Limitations of this study are due to the use of pooled WGS data with a limited number of individuals (9–15 per population) and with 20X coverage only. Due to this, low MAF SNPs may still be missed and some measures, like observed heterozygosity and other inbreeding-related metrics, are not available for the WGS data. Nonetheless, the comparisons between the AFS of WGS and array data based on corresponding loci (Fig. 1) has shown that estimated rare SNPs were a bit higher in the pooled sequence data than in array data therefore, implying a better detection of rare SNPs by sequence pooling (which are missed by the array data). Given these limitations, the pooled WGS data may not completely reflect all aspects of the true diversity of the studied breeds in a comprehensive way, but still our results allow a fair assessment of ascertainment bias and potential mitigation strategies for a number of relevant quantities.

Conclusions

Using the array genotype data as it is to study genetic diversity of different populations without any accountability measure for ascertainment bias runs the risk of getting misleading results. This study provides insights of how the effects of ascertainment bias can be minimized through appropriate SNP filtering strategies. A variety of populations were represented in our data, comprising both possibly close and distant to the populations in the discovery panel.
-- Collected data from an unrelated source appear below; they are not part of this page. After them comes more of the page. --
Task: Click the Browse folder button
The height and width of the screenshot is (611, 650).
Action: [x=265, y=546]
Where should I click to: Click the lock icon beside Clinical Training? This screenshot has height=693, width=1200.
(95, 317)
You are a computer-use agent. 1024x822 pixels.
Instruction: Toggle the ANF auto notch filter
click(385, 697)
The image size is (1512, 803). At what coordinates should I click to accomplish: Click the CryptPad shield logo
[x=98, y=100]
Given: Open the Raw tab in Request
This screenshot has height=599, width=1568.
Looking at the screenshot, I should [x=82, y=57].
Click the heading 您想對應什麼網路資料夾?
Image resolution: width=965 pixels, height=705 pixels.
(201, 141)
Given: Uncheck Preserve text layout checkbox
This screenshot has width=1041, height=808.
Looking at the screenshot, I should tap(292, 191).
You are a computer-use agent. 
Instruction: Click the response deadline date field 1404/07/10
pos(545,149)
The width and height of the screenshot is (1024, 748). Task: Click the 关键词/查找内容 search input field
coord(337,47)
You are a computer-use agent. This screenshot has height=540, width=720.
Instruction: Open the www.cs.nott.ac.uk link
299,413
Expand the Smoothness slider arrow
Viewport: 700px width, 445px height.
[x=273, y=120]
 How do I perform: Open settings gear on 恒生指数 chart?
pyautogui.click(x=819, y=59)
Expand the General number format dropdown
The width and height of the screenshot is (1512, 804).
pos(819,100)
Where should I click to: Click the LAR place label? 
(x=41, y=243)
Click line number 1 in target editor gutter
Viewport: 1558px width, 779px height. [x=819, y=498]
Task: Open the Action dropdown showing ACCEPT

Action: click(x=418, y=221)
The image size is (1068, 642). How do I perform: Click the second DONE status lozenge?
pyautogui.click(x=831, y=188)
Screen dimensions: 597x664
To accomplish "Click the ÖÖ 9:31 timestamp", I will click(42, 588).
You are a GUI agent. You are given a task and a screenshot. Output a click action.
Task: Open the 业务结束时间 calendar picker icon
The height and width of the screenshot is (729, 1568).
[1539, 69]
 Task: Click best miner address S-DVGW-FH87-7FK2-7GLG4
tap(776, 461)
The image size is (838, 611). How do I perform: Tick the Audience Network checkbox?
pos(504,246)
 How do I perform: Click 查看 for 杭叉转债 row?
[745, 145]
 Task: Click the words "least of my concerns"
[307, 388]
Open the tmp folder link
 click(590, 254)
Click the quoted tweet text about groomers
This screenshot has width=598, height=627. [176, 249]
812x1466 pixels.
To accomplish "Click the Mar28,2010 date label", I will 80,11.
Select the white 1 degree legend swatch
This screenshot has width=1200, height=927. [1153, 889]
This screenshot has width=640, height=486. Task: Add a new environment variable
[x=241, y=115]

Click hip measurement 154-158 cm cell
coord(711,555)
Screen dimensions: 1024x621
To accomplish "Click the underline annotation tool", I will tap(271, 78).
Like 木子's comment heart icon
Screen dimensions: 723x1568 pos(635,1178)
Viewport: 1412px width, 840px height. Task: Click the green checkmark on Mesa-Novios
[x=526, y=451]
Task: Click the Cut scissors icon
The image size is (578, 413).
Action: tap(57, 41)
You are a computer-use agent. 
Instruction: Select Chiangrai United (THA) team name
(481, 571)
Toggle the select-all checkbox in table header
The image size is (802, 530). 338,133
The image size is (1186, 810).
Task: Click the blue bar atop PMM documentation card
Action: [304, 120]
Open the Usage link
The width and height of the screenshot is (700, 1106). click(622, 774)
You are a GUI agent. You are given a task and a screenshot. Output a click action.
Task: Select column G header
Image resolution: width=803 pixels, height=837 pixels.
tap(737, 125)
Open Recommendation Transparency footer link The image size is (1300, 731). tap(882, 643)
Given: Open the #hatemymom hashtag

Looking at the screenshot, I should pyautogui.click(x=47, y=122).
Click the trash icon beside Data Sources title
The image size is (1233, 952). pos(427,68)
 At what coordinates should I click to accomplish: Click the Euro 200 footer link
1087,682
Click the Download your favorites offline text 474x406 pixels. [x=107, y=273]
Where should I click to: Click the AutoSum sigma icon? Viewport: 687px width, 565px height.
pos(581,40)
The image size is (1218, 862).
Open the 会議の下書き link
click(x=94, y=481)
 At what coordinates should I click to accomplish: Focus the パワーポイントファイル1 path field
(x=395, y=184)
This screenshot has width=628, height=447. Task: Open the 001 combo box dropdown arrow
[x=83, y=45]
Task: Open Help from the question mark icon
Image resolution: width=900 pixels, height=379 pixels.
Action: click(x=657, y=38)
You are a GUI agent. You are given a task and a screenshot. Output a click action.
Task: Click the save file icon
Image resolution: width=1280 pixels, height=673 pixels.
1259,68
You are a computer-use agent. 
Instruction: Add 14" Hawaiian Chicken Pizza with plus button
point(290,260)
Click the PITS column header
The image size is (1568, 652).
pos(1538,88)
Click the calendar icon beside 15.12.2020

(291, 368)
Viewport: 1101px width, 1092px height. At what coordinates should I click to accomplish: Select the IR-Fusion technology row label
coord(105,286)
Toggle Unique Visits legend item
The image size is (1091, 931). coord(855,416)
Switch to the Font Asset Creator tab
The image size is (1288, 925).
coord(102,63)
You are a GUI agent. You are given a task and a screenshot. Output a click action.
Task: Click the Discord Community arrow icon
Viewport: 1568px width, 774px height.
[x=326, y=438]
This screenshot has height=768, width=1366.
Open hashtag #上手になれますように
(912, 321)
The LD based pruning of SNPs has proven to yield consistent results which are highly comparable to those obtained from whole genome sequence data for the various populations used in this study in all the results. So, even though it doesn’t fully account for ascertainment bias, the effects remain rather limited and are systematic and, by this, predictable. The other filtering strategies showed to be affected differently with some of the criteria (e.g. F ST values between populations) and therefore may lead to inconsistent conclusions. Overall pruning of SNPs based on LD outperformed the other filtering strategies and is recommended for practical applications.